Is a School Secretary Administration or Instructional Support?

Chariho school board member (and Rhode Island College iconoclast) Bill Felkner has an interesting op-ed in today’s Projo expressing concern that some of the information being produced to meet No-Child-Left-Behind requirements isn’t reliable…

The Rhode Island Department of Education (RIDE) uses the Teacher Certification System to tabulate the types and numbers of employees at every Rhode Island public school. This information is sent to the National Center for Education Statistics (NCES), located within the U.S. Department of Education, and compiled for every public school in the country.
School employees are divided into eight categories: teachers, instructional aides, coordinators, guidance counselors, library/media specialists and supports, district administrators and supports, school administrators and supports, and student support services and other supports.
Can you imagine how beneficial this information could be? You could compare your district with the best in the country, and set your goals accordingly.
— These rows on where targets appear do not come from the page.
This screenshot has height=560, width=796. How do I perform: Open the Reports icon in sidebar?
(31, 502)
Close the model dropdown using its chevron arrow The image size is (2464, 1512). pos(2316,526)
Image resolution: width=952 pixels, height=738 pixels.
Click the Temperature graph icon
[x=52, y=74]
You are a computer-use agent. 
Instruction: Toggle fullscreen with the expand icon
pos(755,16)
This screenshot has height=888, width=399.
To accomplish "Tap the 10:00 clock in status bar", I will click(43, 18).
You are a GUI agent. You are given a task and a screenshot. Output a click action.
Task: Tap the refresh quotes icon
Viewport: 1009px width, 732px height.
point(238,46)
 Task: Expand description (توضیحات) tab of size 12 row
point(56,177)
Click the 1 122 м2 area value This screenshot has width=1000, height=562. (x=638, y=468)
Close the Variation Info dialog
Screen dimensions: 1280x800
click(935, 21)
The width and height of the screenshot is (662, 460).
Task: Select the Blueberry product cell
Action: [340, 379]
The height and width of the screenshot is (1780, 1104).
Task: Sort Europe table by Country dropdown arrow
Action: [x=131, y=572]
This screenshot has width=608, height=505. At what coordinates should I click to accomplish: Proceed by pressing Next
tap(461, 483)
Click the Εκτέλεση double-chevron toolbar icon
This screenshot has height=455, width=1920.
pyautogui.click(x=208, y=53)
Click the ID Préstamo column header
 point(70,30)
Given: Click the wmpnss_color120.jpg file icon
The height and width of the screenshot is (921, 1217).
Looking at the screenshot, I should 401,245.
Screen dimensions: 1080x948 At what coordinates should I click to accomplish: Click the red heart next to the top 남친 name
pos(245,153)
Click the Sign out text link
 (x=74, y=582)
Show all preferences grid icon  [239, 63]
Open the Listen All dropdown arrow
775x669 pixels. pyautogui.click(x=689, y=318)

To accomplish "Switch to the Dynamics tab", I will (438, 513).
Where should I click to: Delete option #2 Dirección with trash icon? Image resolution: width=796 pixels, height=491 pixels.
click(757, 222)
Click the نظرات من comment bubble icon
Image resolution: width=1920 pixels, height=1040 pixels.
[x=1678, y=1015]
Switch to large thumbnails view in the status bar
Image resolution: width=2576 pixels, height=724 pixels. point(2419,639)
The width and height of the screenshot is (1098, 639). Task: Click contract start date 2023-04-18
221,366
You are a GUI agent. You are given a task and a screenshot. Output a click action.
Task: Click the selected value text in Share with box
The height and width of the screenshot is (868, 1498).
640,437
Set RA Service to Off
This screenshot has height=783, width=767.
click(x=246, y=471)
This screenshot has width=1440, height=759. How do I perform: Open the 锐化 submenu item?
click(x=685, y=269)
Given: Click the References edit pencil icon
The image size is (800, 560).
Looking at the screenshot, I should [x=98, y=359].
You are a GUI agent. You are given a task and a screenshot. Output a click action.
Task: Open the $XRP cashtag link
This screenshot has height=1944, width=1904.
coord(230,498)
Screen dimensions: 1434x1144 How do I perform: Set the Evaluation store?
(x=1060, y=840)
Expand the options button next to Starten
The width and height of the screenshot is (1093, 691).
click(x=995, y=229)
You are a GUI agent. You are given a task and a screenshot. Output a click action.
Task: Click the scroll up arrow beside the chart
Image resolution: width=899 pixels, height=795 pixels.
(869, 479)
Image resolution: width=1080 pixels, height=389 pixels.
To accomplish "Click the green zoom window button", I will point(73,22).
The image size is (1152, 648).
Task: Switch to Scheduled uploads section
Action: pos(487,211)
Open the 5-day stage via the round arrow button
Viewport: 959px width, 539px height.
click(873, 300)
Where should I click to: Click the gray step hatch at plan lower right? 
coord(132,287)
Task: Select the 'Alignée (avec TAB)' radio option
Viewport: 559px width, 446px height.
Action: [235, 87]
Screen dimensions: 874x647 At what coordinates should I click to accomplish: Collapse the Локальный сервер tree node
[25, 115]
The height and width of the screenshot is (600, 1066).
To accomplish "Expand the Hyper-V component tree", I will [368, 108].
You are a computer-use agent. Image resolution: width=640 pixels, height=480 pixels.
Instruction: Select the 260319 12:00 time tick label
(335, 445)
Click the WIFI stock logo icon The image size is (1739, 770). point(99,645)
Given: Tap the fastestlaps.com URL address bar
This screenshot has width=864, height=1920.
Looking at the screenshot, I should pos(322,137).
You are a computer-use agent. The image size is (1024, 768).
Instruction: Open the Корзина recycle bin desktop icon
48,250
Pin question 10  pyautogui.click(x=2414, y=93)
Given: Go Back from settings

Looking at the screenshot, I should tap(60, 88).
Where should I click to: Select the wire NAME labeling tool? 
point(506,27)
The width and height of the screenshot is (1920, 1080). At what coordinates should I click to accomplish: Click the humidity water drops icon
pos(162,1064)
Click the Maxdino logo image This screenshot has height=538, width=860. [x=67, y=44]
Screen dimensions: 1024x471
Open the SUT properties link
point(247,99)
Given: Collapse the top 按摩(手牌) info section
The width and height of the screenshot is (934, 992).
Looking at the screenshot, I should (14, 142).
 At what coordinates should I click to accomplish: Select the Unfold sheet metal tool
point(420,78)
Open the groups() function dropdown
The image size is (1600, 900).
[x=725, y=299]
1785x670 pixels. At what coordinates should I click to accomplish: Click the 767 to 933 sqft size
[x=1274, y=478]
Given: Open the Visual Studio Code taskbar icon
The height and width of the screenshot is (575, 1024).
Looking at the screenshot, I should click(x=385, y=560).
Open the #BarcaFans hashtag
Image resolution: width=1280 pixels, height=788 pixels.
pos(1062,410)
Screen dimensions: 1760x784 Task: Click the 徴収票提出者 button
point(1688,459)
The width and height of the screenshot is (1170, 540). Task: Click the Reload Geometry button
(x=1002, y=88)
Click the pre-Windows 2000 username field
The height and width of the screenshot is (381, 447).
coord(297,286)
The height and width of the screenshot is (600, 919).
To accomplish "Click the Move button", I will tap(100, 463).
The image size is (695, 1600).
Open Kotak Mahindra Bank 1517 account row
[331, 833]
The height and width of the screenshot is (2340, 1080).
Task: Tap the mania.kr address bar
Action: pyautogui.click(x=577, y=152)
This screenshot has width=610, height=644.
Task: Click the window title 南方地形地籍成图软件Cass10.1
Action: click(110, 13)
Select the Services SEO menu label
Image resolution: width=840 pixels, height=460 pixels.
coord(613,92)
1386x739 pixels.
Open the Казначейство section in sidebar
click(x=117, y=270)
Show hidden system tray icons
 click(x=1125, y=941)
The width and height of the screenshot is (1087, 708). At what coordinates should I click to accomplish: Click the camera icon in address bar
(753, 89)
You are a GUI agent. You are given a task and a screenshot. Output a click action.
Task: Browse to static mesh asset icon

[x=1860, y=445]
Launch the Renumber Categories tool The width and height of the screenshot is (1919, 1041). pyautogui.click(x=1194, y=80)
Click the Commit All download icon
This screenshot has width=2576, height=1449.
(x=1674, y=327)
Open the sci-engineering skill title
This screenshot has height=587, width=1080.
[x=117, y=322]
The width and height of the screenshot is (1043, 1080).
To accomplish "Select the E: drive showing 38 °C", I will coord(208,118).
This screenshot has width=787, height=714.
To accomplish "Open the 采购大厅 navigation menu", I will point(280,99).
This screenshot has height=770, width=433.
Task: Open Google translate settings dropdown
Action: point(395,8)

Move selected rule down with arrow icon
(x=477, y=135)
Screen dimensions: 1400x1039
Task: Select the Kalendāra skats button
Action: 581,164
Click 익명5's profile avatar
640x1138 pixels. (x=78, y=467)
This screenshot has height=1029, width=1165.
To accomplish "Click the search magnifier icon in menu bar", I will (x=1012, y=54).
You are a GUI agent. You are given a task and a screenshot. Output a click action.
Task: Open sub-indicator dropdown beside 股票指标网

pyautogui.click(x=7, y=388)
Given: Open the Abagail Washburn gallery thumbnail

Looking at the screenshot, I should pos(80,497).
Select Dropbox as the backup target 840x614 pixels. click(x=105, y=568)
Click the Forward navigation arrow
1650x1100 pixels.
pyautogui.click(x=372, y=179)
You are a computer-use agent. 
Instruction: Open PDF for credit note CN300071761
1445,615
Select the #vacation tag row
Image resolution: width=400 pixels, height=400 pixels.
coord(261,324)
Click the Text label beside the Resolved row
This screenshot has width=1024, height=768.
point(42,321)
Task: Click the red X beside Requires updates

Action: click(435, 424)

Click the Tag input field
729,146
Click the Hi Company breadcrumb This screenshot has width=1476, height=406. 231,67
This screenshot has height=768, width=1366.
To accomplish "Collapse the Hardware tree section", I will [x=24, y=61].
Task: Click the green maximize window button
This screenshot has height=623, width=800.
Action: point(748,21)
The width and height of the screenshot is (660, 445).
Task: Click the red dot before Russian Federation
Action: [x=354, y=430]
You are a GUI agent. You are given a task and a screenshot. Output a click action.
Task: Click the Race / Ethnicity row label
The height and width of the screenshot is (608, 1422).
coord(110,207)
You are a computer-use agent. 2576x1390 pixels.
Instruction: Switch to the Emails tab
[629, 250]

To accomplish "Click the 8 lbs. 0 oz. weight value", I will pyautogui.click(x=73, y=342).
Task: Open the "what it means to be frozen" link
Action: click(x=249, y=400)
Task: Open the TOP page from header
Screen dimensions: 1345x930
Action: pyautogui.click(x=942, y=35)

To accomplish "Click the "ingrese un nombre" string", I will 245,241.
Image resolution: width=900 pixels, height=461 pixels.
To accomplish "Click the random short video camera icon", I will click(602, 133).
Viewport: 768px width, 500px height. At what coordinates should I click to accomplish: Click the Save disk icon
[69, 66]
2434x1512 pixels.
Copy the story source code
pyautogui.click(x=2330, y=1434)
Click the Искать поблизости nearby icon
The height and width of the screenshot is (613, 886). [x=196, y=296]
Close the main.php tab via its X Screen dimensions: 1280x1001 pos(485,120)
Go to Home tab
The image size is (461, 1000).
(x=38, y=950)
But in a recent school-board meeting I learned that this simple yet powerful comparison is impossible….For example, the NCES reports that the Chariho District has 74 guidance counselors but the administration contends that the number is only 10. But if you move the remaining 64 employees to the support category, the analysis is still useless because some schools include secretaries in their support category (which we categorize as administrators).
The Chariho administration has investigated the Teacher Certification System and found social workers and psychologists listed as administrators, found single employees counted three times and even identified employees on the lists who had “retired, transferred or resigned.”
If we included the dead, I would think we were looking at the voter registration rolls.
On March 27, the Chariho School Board was presented with an e-mail from Edward Giroux, the director of the Office of Network and Information Systems at RIDE, that said, “It’s obvious that the information is incorrect.” According to Chariho Regional School District Superintendent Barry Ricci, RIDE has also said that it has “no faith that the reports for any of the districts are accurate.”